The following are a few ways you can participate:
- Contribute to the conversation on social media by using #Leo50 on Twitter or Instagram
- Join us in person at any of our 50th anniversary celebrations
- Share your thoughts, beginning with the short survey below
50th Anniversary Community Input
The Delphi Method
The Delphi method (/ˈdɛlfaɪ/ DEL-fy) is a structured communication technique originally developed as a systematic, interactive forecasting method that relies on a community of experts. The Rand Corporation developed the Delphi method in the 1950s to forecast the impact of technology on warfare. The Leonardo Project Delphi is designed to facilitate international dialogue in the Leonardo community. This page serves as Project Delphi's hub where we collect and publish the ideas, concepts and work of the researchers, scholars, artists and innovators. Join the conversation.

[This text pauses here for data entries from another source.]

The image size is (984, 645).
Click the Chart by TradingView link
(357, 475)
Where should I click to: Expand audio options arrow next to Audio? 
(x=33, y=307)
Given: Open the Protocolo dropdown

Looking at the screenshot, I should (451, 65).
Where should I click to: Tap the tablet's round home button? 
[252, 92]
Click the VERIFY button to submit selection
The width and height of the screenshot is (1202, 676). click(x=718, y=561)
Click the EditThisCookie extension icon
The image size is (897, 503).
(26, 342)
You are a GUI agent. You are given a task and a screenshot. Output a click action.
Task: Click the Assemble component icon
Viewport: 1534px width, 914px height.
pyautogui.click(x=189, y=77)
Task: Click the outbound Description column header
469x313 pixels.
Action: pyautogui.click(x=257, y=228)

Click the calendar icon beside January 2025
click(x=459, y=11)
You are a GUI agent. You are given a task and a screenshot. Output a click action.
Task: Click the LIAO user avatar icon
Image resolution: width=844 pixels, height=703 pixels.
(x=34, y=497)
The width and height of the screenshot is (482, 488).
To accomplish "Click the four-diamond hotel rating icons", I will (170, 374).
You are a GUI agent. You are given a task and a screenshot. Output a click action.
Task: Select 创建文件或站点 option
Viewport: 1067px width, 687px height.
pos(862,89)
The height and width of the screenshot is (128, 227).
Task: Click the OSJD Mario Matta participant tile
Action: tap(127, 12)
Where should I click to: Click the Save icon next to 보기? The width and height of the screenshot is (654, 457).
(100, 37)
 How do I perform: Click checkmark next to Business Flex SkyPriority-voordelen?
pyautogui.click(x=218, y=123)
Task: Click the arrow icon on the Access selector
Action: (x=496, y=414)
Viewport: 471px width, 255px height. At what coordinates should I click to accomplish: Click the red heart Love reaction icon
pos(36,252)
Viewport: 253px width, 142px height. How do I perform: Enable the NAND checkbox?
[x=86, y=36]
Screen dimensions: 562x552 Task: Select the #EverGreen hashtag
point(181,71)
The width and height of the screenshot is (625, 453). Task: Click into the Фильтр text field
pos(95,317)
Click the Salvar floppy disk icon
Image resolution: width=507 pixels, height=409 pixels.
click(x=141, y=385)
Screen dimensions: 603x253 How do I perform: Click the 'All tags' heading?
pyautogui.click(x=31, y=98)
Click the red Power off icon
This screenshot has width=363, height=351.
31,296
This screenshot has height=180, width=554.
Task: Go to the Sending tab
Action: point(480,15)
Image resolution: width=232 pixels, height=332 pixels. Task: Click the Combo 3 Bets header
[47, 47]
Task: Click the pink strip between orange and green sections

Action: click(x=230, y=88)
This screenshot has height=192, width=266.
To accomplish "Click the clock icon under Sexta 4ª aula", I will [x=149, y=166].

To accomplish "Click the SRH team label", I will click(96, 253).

Project Delphi Curator and Facilitator
Scott Trent is a metal sculptor and the founder and event director for the Henderson Art Project, 2009–2011. He received his PhD from the University of Texas at Dallas in the school of Arts & Technology. His area of specialty is Design, utilizing digital media that facilitates collaboration. University courses taught by Scott include Digital Imaging, Information Design for New Media, Business and the Digital Arts, and Principles of Design. To find out more about Project Delphi, contact Scott at firstname.lastname@example.org.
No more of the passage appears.